El gimnasio contaba con sección de vestidores en la parte oriente del edificio, compartimentos individuales que tenían perchero y una banca, un gran salón con regaderas de alta presión con agua fría, un salón amplio con aparatos: paralelas, argollas, pera para boxeo y colchones para la lucha. Quiero narrar un hecho bochornoso, causando hilaridad a quienes lo presenciaron: un sábado por la noche, se jugaba un partido de básquetbol entre el equipo del Colegio y la Normal, era el final de una competencia. Se invitaron a bellas damas como madrinas que colocarían a los jugadores triunfantes medallas y bandas ante el numeroso público y entre porras estudiantiles; cuando se hacía la premiación a los jugadores, ante un público atento y expectante, apareció un compañero completamente desnudo jugando con un balón. Era un estudiante que había asistido a un comelitón e ingirió más de lo acostumbrado de bebidas alcohólicas, causándole una terrible borrachera. Sus compañeros ante esta situación lo llevaron al gimnasio, lo bañaron con agua fría y lo dejaron dormir en el salón de aparatos sobre los colchones, una vez que se le pasó la borrachera, salió al gimnasio en las condiciones señaladas (las personas que vieron esto, habrán identificado a nuestro compañero de marras).

Interior del gimnasio universitario.

Sigamos con la historia, la mesa principal estaba frente a la puerta de entrada, cubierta con elegancia y al gusto del responsable del banquete, señor Agustín Fabre. En cada cubierto se colocó un ramo de flores y una tarjeta con el nombre del invitado, al pie de ésta aparecía una nota que decía “no habrá más brindes que el oficial”. El reportero Enrique Stayner mostró su habilidad confeccionando figuras de héroes nacionales como la del gobernador Mucio P. Martínez y la “corbeta” llamada Zaragoza, tripulada por ángeles.

La construcción se llevó a cabo en el lugar que ocupaba el antiguo refectorio y el jardín del Colegio del Estado.

Fue el progresista e ilustre licenciado don Rafael Isunza, secretario de Fomento del gobierno del general Martínez en 1889, quien cobijó la idea y acordó enseguida que una comisión de ingenieros emitiera el dictamen sobre el proyecto presentado por el entonces director del Colegio del Estado.
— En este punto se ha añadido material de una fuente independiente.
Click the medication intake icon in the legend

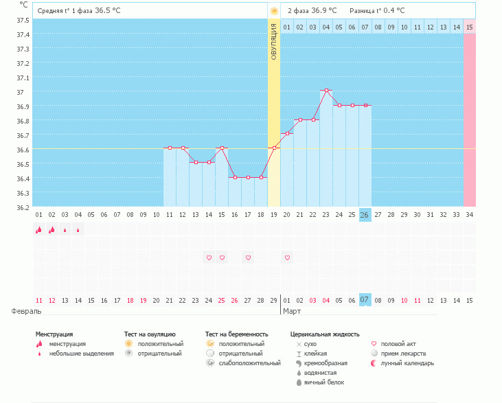coord(374,353)
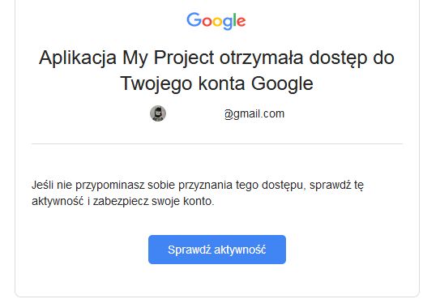Click the heading line Twojego konta Google

(216, 83)
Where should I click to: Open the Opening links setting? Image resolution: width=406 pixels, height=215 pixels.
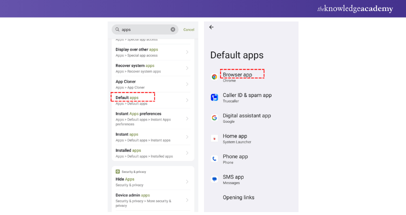pos(238,197)
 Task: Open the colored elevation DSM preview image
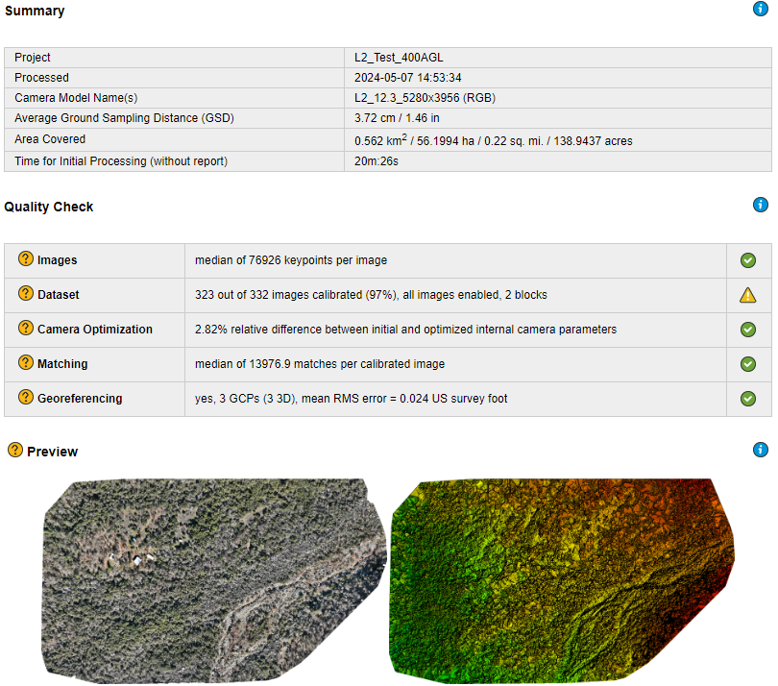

Después de varios estudios, el proyecto fue aceptado el 9 de mayo de 1895, con un presupuesto de 31 mil 090 pesos. El ingeniero Solís dirigió la obra sujetándose a los “modernos preceptos pedagógicos” las que norman la construcción de un edificio escolar, respecto a la luz y a la ventilación. La fachada del edificio es de 45 metros de extensión, está dividido en cuatro secciones iguales que se prolongan hacia arriba de la cornisa cuyas ventanas y buhardillas tiene elegantes adornos con remates triangulares y macetones.
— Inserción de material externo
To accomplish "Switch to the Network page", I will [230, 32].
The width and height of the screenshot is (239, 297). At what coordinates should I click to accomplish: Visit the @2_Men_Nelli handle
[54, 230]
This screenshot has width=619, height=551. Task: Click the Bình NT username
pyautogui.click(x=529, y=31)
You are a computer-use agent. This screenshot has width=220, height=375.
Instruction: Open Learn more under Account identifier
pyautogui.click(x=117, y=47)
Al fondo del gimnasio se lee el lema: “Mens Sana en Corpore Sano”. ¡Cuántas generaciones de estudiantes hasta hoy han entrado y competido bajo su techo! ¡Cuántos gritos de deportistas, porras, bromas han retumbado en sus paredes! ¡Cuántos triunfos y derrotas han acontecido desde la noche de su fundación!
¡Goya, cachún, cachún, ra ra, Goya, Universidad!